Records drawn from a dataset
BEGIN
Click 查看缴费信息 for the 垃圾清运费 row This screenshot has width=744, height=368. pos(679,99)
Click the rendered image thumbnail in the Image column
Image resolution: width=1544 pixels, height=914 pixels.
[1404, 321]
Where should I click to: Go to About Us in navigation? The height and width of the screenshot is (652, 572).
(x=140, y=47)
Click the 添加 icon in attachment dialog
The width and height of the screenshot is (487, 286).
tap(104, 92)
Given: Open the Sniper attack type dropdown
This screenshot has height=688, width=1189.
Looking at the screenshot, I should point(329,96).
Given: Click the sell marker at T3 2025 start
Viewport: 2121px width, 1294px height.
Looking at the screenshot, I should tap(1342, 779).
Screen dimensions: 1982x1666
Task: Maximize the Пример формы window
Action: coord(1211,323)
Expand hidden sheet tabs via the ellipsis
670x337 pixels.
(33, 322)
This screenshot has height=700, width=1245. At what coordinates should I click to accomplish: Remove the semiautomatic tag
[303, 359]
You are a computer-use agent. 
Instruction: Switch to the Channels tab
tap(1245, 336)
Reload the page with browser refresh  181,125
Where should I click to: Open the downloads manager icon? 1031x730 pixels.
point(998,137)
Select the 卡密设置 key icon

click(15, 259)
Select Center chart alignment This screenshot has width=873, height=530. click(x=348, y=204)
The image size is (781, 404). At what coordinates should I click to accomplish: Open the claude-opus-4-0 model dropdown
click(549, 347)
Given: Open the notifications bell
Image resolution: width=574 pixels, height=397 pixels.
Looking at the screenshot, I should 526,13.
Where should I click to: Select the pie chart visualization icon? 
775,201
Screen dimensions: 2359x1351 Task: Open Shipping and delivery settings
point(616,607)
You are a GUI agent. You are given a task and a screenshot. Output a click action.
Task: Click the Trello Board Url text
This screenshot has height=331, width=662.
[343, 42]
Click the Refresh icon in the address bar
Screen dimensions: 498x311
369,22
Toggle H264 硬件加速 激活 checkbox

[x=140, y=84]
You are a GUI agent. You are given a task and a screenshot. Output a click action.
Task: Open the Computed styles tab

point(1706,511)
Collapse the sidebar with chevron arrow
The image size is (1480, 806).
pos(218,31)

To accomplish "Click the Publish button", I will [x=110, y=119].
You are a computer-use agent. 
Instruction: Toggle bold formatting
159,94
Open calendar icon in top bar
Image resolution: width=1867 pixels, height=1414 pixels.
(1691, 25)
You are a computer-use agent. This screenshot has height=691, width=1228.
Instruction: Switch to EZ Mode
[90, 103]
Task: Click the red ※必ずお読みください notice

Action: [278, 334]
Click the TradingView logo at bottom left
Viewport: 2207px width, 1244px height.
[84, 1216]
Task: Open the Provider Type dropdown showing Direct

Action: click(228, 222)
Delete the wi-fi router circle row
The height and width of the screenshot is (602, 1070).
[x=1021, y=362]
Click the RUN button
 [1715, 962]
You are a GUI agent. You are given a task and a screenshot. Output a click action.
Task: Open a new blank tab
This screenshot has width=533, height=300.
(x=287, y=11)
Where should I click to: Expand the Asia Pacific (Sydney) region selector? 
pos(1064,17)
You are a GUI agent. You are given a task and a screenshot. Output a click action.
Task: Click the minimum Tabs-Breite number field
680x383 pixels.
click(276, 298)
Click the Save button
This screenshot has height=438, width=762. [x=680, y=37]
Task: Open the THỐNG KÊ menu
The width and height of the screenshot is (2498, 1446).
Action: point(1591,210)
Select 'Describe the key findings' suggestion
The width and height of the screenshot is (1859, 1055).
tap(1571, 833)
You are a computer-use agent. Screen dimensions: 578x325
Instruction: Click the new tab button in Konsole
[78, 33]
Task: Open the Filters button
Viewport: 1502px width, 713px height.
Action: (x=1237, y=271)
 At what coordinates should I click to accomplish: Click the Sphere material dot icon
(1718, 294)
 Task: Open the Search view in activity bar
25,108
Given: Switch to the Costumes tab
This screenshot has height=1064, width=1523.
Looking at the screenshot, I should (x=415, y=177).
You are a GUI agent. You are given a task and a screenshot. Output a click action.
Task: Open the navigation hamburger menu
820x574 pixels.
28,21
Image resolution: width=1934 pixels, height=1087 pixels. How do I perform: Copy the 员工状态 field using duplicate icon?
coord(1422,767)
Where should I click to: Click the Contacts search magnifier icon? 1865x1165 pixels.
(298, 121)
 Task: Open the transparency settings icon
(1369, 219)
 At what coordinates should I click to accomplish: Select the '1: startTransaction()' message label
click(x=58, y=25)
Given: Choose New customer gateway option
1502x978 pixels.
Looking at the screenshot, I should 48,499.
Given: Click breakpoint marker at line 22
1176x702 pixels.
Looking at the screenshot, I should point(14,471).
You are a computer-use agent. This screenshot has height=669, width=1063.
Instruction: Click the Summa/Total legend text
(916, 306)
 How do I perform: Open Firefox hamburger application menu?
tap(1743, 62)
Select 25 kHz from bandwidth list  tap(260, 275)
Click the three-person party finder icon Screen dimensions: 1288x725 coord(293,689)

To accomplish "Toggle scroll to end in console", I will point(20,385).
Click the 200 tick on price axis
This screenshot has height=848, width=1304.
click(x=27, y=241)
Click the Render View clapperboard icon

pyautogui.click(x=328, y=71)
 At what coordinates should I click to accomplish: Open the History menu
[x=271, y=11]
END
## Assignment
Look through the records and gather every line containing "computer".

## Response area
You are a computer-use agent. 
You are a computer-use agent. 
You are a computer-use agent. This screenshot has height=691, width=1228.
You are a computer-use agent. Screen dimensions: 578x325
You are a computer-use agent. This screenshot has height=669, width=1063.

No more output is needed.